Sobre a profundidade


Progresso. A perversão moderna é por progresso. Já não acreditamos no que os antigos acreditavam porque evoluímos. Estamos em plena era da inteligência artificial, a dois passos de uma simbiose dela com a humana, e os antigos falam de mitos, de metafísica, de puro intelecto. Estamos na era da ciência e da tecnologia. Isso é o real. O que é quantificável existe. O que não é não existe. Obviamente, isso é uma ironia. Esse reducionismo sonos da realidade à categoria da quantidade é destruidor. A realidade se desmantela.
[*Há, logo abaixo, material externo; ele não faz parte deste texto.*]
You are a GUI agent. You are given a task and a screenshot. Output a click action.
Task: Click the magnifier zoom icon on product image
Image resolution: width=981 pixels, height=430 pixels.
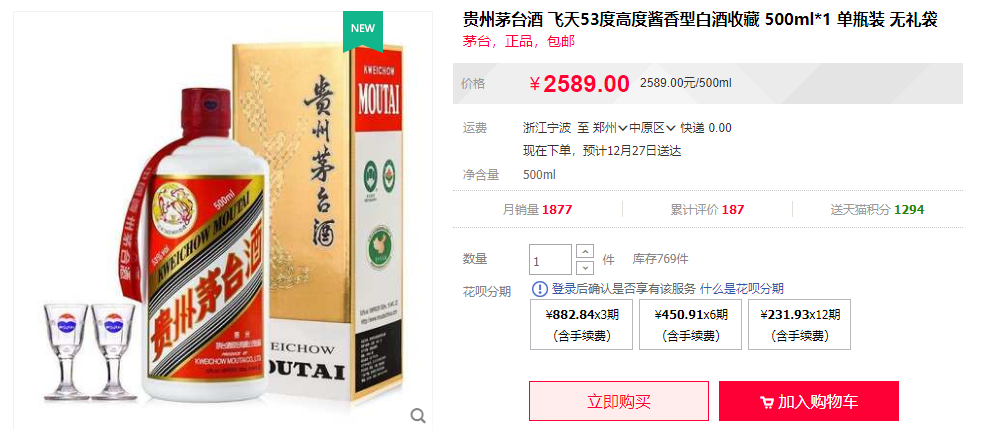click(x=418, y=415)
Quebra-se, despedaça-se.

Todo reducionismo é a tentativa de trazer à superfície, portanto, desvendar, aquilo que é profundo. Se há algo evidente a respeito da natureza da realidade, é a sua profundidade. Há um mistério no real. Aqui, com mistério, quero dizer abundância de ser. É o ser que transborda. A saturação que impossibilita o delineamento. Já o que não tem mistério, por outro lado, é a escassez de ser. A realidade é mistério. Profundidade que lhe é intrínseca. Se retirarmos o profundo, não estamos mais no real, pois o que possui profundidade, exatamente por isso, jamais será superficial.
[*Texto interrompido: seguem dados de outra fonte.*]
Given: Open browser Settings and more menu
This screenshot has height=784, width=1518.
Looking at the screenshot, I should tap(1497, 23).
Existe, além disso, uma dualidade necessária. A superficialidade só se faz presente porque a profundidade a sustenta. Da mesma forma, o que é profundo só o é porque a superfície não o revela. Eis o dualismo que se encontra na estrutura da realidade. A ciência, por natureza, não supera a superfície. Já o cientificismo reduz tudo à superfície. Na verdade, toda ideologia faz exatamente isso. Retira a profundidade do real.  O gnosticismo místico, por sua vez, elimina a superfície. Em ambos os casos, não estamos mais na realidade.
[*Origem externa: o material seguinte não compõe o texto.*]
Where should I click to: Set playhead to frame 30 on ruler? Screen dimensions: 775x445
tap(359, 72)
A arte, essa “mimesis”, precisamente por ser assim, desnuda o real. A obra, a boa obra, apresenta a realidade em sua composição dual. Superfície e profundidade. Com a sua obra, a superfície, o artista nos guia para as profundezas. Ele nos pergunta: “Você está vendo o que eu estou vendo?” Assim, podemos concluir que uma obra de arte, uma boa obra de arte, revela muito mais a realidade do que qualquer teoria científica.